0355. The White Stripes
Get Behind Me Satan
So, this is the last album in the book (yeah, the pressing I got doesn't go to '11) but far from the last album on the list. Brother/sister or husband/wife (the answer: nobody cares!) duo The White Stripes had teamed up with a silly mustache and all but left the riff-oriented style for something more puttering.
The electric guitar and drum set gets traded for mandolin and percussion. And, well, Blue Orchid - the first track of the album, as well as the only one with the old-school White Stripes sound - is about the only one i remember afterwards (okay, that and that the so called bonus tracks are far beyond pointless) - it's heavier than the rest of the tracks combined and thus its impact made a crater the others couldn't fill.
The next paragraph will contain a spoiler so don't read if you don't want to know.
According to the Wikipedia entry this album was stricken from the next edition of 1001 Albums You Must Hear... and I agree - one song does not an album make.
…and then this was thankfully removed from the list.
Replaced by:
Klaxons
Myths Of The Near Future
Trying to straddle the ever narrowing divide between indie pop and dance music, this album starts out with a beat big enough to skip the needle.
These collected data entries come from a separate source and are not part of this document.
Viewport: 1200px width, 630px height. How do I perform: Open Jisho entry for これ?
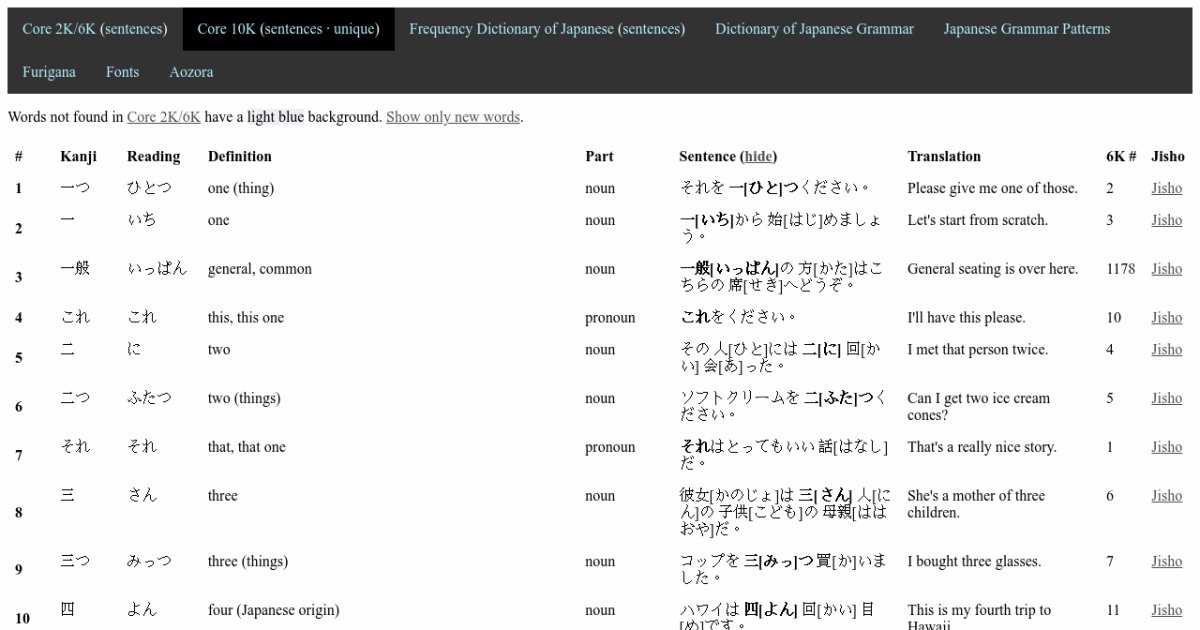[x=1166, y=317]
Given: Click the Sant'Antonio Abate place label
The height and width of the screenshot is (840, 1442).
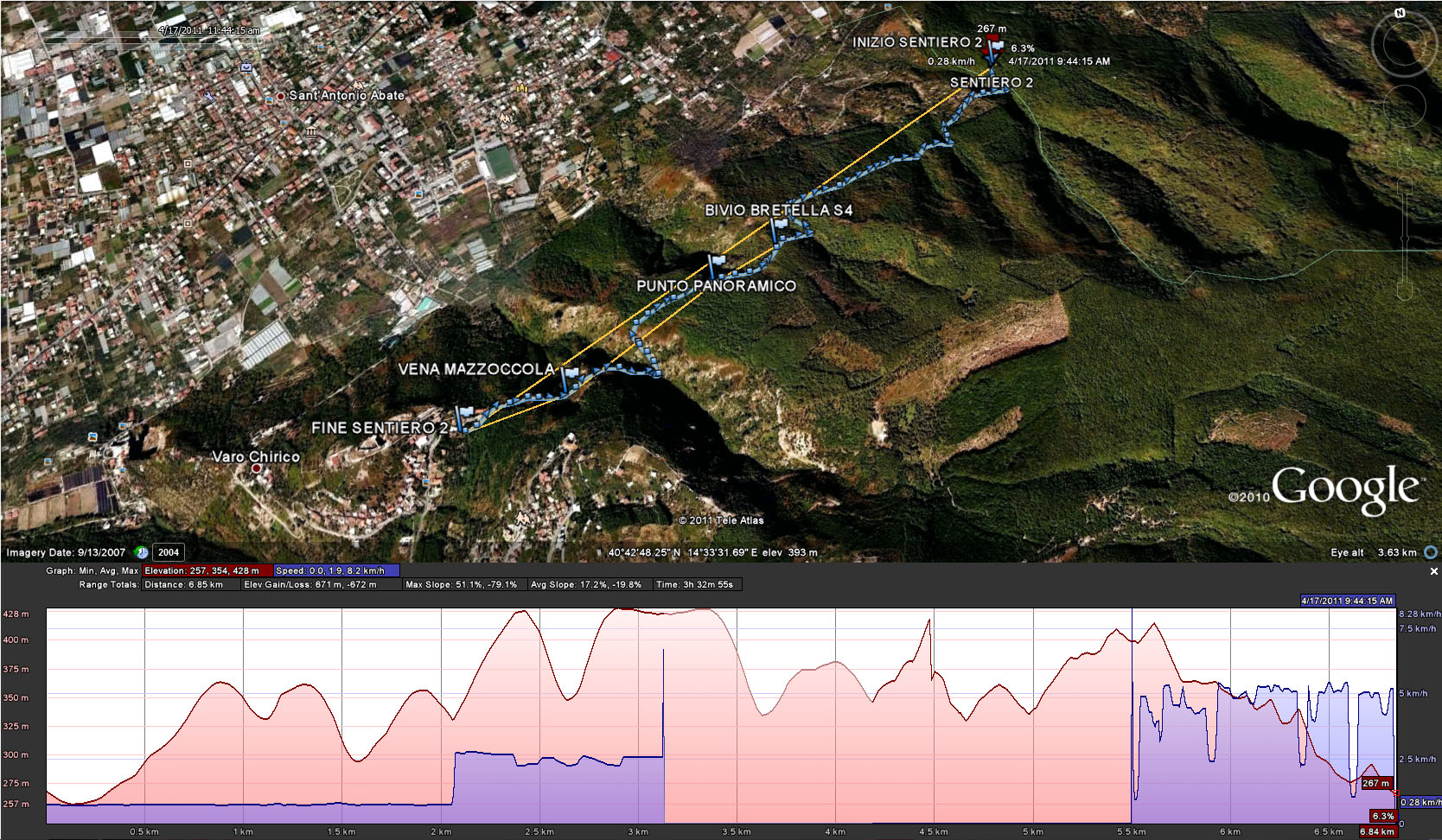Looking at the screenshot, I should coord(346,95).
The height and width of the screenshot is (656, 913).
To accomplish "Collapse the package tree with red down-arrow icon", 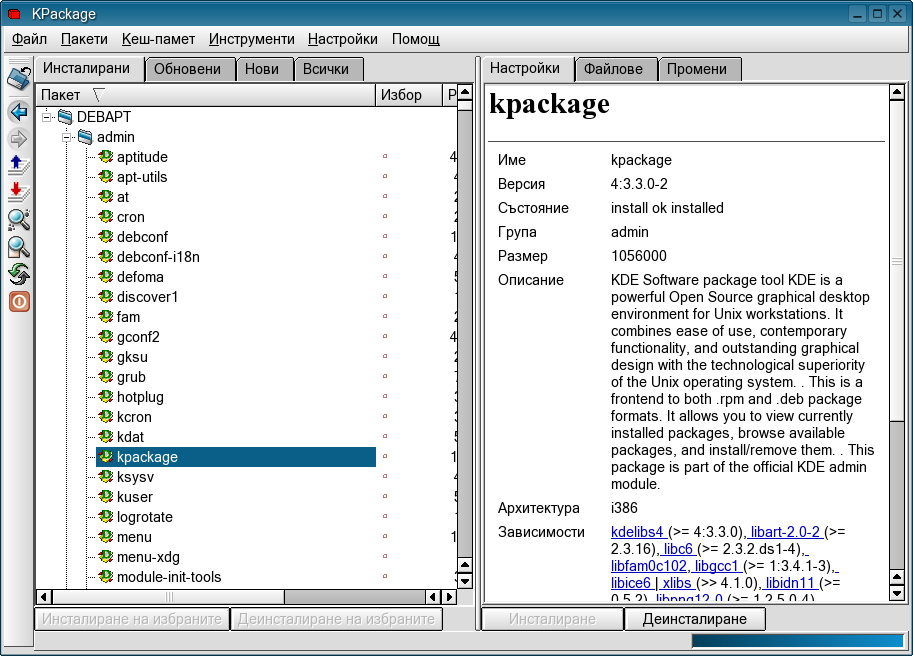I will [x=18, y=192].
Here and there they start to lose momentum though, beginning to sound like they wanted to be pure Bloc Party, getting rid of their indie Prodigy.
But as it's still infused with crackling and the occasional polyphony it's okay (in fact it's better than okay).
Klaxons succeeds in making an album that (with some exceptions) keeps a consistent level of the elsewhere-feeling that with just a bit more desolation would have knocked me down for the rest of the week.